◆ Exercise goal:
Answer these questions from the text titled "Love Your Neighbor" below:
(a) What does the text say Facebook is full of?
(b) What does the text call the most important question?
(c) According to the text, Jesus is the only way to what two things?

◆ Extract provided:
Love Your Neighbor
Today, our country sits in chaos. There is still a virus out there, mask mandates, political unrest, rioting over everything. Facebook is full of dissension, people attacking others over their differences of opinions. Even Christians. Somewhere along the line we have forgotten that the most important question isn’t to mask or not to mask, who did you vote for, or even who our next president will be.
The most important question, the one that your eternity hangs on, who do you believe Jesus is? I am not talking about what you say you believe with your mouth, but what does how you live your life say you believe? What you believe about Jesus while you are here on earth determines your eternity.
My Christian friend, if you truly believe Jesus is who He says He is in Scripture, that He is the ONLY way to eternal life, the ONLY way to be saved from eternal death, would you not then believe that to truly love someone would mean preaching the gospel to them, warning them of the consequences of sin, even at the risk of being rejected and persecuted?

◆ Listed entries:
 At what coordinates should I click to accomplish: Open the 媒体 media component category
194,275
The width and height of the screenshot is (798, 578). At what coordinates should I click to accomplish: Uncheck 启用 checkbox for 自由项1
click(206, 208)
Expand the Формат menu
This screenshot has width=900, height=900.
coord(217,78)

◆ Answer to the problem:
(a) Dissension, with people attacking others over their differences of opinions.
(b) Who do you believe Jesus is?
(c) Eternal life, and being saved from eternal death.